___ DATA FOR THE TASK
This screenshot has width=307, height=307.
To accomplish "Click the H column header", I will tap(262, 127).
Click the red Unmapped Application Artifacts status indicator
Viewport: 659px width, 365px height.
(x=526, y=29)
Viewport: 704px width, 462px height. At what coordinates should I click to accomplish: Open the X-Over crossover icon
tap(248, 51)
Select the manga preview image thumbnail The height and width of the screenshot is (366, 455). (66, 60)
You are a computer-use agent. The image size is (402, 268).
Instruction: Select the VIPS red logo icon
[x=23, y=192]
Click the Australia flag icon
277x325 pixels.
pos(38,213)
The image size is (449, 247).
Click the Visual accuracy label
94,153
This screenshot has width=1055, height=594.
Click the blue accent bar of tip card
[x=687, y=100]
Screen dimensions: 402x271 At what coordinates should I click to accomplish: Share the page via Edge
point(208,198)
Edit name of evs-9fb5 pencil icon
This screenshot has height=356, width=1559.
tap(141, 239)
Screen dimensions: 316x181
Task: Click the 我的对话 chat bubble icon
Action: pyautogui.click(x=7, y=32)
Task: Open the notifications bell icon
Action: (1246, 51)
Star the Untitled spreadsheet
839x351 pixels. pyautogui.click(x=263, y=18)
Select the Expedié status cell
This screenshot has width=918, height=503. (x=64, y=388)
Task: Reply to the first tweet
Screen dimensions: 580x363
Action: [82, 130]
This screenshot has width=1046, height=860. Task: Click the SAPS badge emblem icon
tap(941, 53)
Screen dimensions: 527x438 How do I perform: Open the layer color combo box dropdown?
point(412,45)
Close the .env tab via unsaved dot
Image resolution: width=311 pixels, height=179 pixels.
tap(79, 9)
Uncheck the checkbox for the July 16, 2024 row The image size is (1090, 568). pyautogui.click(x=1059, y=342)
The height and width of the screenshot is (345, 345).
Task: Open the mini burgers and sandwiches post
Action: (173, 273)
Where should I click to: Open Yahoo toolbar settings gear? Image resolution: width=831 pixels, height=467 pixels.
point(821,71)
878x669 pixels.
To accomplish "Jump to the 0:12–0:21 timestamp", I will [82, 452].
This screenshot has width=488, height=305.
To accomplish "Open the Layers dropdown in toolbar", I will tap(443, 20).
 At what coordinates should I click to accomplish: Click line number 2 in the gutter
______
> WHAT IS BEING ASKED
Write all the records out again. Nothing may differ from the original.

> SOLUTION BELOW
This screenshot has width=307, height=307.
To accomplish "Click the H column header", I will tap(262, 127).
Click the red Unmapped Application Artifacts status indicator
Viewport: 659px width, 365px height.
(x=526, y=29)
Viewport: 704px width, 462px height. At what coordinates should I click to accomplish: Open the X-Over crossover icon
tap(248, 51)
Select the manga preview image thumbnail The height and width of the screenshot is (366, 455). (66, 60)
You are a computer-use agent. The image size is (402, 268).
Instruction: Select the VIPS red logo icon
[x=23, y=192]
Click the Australia flag icon
277x325 pixels.
pos(38,213)
The image size is (449, 247).
Click the Visual accuracy label
94,153
This screenshot has width=1055, height=594.
Click the blue accent bar of tip card
[x=687, y=100]
Screen dimensions: 402x271 At what coordinates should I click to accomplish: Share the page via Edge
point(208,198)
Edit name of evs-9fb5 pencil icon
This screenshot has height=356, width=1559.
tap(141, 239)
Screen dimensions: 316x181
Task: Click the 我的对话 chat bubble icon
Action: pyautogui.click(x=7, y=32)
Task: Open the notifications bell icon
Action: (1246, 51)
Star the Untitled spreadsheet
839x351 pixels. pyautogui.click(x=263, y=18)
Select the Expedié status cell
This screenshot has width=918, height=503. (x=64, y=388)
Task: Reply to the first tweet
Screen dimensions: 580x363
Action: [82, 130]
This screenshot has width=1046, height=860. Task: Click the SAPS badge emblem icon
tap(941, 53)
Screen dimensions: 527x438 How do I perform: Open the layer color combo box dropdown?
point(412,45)
Close the .env tab via unsaved dot
Image resolution: width=311 pixels, height=179 pixels.
tap(79, 9)
Uncheck the checkbox for the July 16, 2024 row The image size is (1090, 568). pyautogui.click(x=1059, y=342)
The height and width of the screenshot is (345, 345).
Task: Open the mini burgers and sandwiches post
Action: (173, 273)
Where should I click to: Open Yahoo toolbar settings gear? Image resolution: width=831 pixels, height=467 pixels.
point(821,71)
878x669 pixels.
To accomplish "Jump to the 0:12–0:21 timestamp", I will [82, 452].
This screenshot has width=488, height=305.
To accomplish "Open the Layers dropdown in toolbar", I will tap(443, 20).
 At what coordinates should I click to accomplish: Click line number 2 in the gutter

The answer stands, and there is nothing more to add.